3 Data Organization
Before jumping into the project life cycle, we need to have a basic understanding of what data looks like. Understanding the basics of data organization helps us to make informed decisions throughout the life cycle that will result in clear, analyzable information.
3.1 Basics of a dataset
In education research, data is often collected internally by a team using an instrument such as a questionnaire, an observation form, an interview guide, or an assessment. However, data may also be collected by external entities, such as districts, states, or other agencies.
Those data come in many forms (e.g., video, transcripts, documents, data files), represented as text, numbers, or multimedia (USGS 2023). In the world of quantitative education research, we are often working with digital data in the form of a dataset, a structured collection of data. A dataset is organized in a rectangular format which allows the information to be machine-readable.
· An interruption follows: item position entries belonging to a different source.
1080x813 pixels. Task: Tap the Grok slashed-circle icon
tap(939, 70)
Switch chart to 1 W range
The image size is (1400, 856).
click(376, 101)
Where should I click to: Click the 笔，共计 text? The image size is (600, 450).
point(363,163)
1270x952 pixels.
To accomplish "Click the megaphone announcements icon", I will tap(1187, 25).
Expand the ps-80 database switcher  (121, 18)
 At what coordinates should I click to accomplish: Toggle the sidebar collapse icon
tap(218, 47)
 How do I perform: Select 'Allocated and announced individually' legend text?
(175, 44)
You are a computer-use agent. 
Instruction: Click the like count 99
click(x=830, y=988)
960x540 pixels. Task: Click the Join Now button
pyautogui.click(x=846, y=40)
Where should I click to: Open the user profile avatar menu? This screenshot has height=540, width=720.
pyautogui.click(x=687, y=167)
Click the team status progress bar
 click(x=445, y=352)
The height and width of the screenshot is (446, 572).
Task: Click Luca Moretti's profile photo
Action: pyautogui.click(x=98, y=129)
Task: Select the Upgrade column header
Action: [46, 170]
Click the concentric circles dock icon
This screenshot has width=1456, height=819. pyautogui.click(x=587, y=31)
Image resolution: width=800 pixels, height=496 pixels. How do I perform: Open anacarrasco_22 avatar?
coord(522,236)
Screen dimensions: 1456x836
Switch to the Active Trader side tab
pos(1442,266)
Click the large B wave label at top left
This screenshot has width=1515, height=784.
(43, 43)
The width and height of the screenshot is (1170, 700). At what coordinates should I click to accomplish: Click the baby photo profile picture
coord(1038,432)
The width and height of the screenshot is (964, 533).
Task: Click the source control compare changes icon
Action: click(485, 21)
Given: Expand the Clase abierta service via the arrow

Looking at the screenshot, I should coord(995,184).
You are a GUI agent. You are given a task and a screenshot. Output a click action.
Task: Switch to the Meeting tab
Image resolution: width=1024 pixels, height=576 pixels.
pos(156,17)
Rectangular, also called tabular, datasets are made up of columns and rows (see Figure 3.1).
3.1.1 Columns
The columns in your dataset will consist of the following types of variables:
- Variables you collect
- These are variables collected from an instrument or external source.
- Variables you create
- These may be indicators you create (e.g., cohort, treatment, time).
- Or they me be variables derived for summary purposes (e.g., means, sum scores).
- Identifier variables
- You must also include values that uniquely identify subjects in your data (e.g., a student unique identifier).
- See Section 10.4 for more information on creating unique identifier variables.
3.1.1.1 Column attributes
The columns, or variables, in your dataset also have the following attributes:
- Variable names
- A variable name is the short representation of the information contained in a column.
- Variable names must be unique. No variable name in a dataset can repeat. We will talk more about variable naming when we discuss style guides in Chapter 9.
- Variable types
- A variable’s type determines allowable values for a variable, the operations that can be performed on the variable, and how the values are stored.
- Example types include numeric, character (also called text or string), or date. Types can also be more narrowly defined as needed (e.g., continuous, categorical).
- Variable values
- Variable values refer to the information contained in each column. Every variable has pre-determined allowable values.
- Examples of setting allowable values for different types of variables include:
- Categorical character variable: “yes” | “no”
- Numeric variable: 1–25
- Date variable: 2023-08-01 to 2023-12-15
- Free text character variable: any value is allowed
- Anything outside of your expected values or ranges is considered an error.
- Variable labels
- A variable label is the human readable description of what a variable represents.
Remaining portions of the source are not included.